In the original layout the utilitarian spaces were on full view from the front door. Our intent was to create a more formal entry sequence and conceal the laundry, garage, and utility rooms. To do so, we opened up the enclosed kitchen and reorganized the support spaces behind a complementary curved wall that ties back into Oglesby’s original sculptural stair and landing.
The original master bathroom layout was undeserving of its dramatic, skylit ceiling. We reconfigured the components of the bath to be more in harmony with the natural lighting conditions and vaults. We moved the shower from a dark corner and merged it with the tub room, in doing so created a spa-like experience for everyday use.

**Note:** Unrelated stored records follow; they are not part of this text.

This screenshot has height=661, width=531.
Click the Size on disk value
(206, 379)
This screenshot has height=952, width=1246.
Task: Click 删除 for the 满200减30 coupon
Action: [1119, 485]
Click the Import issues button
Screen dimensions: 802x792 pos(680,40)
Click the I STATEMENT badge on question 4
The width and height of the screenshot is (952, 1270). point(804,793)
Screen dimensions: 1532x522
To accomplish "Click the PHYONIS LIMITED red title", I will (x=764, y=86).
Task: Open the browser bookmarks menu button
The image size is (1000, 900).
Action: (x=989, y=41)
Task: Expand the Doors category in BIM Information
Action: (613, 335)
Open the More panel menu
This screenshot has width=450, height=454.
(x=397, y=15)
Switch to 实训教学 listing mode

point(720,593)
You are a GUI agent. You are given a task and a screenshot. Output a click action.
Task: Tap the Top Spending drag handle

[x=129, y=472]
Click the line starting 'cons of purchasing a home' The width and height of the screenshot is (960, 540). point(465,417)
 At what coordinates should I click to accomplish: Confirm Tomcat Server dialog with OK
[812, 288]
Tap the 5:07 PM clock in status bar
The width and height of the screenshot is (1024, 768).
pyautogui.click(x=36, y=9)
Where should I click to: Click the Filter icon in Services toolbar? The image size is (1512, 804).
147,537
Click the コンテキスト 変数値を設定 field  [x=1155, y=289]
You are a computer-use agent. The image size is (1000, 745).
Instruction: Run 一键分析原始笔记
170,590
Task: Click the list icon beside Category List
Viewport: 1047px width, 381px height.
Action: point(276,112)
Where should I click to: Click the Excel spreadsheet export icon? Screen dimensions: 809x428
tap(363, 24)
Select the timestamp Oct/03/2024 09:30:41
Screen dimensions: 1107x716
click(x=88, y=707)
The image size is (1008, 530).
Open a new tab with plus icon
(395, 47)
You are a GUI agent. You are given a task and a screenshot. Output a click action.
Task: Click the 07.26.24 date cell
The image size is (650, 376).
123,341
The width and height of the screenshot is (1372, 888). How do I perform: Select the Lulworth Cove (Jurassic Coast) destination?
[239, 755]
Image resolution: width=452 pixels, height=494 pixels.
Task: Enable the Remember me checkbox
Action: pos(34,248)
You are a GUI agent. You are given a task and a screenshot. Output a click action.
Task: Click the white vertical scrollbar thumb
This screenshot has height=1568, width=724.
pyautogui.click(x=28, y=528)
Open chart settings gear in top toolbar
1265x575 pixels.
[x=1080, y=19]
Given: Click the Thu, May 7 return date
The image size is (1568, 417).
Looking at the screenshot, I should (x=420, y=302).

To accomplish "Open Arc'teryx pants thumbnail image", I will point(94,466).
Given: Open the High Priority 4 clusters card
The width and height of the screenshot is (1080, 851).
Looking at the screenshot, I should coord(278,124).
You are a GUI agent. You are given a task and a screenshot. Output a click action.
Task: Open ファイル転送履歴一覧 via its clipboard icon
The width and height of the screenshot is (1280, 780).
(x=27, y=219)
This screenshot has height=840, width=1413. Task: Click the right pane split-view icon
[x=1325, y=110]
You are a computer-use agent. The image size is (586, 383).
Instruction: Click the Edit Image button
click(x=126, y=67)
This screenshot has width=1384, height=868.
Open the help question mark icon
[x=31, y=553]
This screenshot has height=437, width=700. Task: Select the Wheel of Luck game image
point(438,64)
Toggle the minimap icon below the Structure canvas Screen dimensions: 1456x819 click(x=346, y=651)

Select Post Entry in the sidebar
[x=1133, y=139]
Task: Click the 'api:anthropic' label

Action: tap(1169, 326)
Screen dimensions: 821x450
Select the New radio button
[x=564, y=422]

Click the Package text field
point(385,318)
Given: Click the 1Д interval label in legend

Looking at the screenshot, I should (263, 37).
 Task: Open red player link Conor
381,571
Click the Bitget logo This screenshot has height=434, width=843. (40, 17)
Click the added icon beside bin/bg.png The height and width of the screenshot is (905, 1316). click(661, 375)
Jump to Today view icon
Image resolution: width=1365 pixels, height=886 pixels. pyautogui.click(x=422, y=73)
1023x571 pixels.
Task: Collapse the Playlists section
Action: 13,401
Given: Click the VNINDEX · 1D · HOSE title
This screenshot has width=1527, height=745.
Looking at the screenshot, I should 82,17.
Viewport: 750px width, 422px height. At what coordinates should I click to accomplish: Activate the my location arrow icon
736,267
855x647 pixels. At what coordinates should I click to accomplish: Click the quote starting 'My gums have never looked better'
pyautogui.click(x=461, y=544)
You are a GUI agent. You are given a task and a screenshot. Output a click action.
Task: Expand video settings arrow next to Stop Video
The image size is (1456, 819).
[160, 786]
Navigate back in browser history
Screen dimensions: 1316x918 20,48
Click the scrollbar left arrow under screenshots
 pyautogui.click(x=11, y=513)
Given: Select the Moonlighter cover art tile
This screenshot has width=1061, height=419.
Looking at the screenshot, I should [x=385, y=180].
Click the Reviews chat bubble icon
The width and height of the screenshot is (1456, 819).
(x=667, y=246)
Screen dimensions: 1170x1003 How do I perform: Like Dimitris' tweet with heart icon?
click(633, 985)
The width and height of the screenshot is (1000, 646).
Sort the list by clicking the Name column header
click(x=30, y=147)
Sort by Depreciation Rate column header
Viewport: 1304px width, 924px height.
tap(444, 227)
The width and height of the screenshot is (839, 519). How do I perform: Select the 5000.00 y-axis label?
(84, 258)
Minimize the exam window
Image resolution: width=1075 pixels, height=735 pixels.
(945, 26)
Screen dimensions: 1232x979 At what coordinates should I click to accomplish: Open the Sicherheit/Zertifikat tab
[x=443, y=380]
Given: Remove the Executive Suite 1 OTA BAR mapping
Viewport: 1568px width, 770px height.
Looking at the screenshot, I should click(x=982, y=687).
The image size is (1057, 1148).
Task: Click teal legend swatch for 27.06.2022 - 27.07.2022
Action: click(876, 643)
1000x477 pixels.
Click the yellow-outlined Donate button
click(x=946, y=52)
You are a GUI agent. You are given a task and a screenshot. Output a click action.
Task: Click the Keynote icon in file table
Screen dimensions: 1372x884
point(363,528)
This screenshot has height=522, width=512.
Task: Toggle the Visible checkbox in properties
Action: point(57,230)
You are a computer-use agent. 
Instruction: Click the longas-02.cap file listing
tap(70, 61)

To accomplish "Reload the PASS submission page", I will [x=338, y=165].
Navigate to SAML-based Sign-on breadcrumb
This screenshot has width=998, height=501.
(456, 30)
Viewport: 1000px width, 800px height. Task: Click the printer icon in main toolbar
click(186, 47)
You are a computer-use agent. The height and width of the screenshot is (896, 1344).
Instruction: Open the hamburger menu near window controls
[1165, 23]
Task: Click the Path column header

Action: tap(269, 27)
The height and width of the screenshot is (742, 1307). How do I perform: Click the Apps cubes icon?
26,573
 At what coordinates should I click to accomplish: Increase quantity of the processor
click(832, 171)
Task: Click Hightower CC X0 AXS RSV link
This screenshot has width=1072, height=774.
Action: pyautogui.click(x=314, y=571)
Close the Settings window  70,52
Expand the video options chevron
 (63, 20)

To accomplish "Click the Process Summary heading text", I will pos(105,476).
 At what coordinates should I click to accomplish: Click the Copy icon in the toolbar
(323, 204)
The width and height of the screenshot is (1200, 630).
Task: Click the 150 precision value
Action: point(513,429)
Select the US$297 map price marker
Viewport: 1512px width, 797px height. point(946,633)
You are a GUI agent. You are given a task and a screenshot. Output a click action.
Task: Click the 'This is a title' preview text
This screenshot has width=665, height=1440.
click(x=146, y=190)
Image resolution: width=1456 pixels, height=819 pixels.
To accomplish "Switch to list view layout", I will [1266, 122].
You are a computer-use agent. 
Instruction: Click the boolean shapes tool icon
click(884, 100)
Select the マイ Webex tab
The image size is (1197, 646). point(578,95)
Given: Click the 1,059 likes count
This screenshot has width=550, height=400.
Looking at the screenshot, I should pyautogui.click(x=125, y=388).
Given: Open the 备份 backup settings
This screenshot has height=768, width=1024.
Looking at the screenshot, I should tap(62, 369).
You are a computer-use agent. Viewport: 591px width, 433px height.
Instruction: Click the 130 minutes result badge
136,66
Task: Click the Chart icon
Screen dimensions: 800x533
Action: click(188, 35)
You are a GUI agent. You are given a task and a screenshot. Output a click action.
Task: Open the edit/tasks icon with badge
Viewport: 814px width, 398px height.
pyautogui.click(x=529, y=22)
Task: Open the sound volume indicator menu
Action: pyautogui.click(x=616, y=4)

Smoothing the existing walls amplified the natural light cascading through the house and further celebrated the formal geometry of the original design. Warmth was incorporated by way of American walnut and white oak cabinetry contrasting the white and grey surfaces. Fireplace surrounds were refined to minimalist powder-coated steel enclosures. The built-in console in the living room and window seat in the master adds order and organization. The overall resulting space is likened to a small art gallery.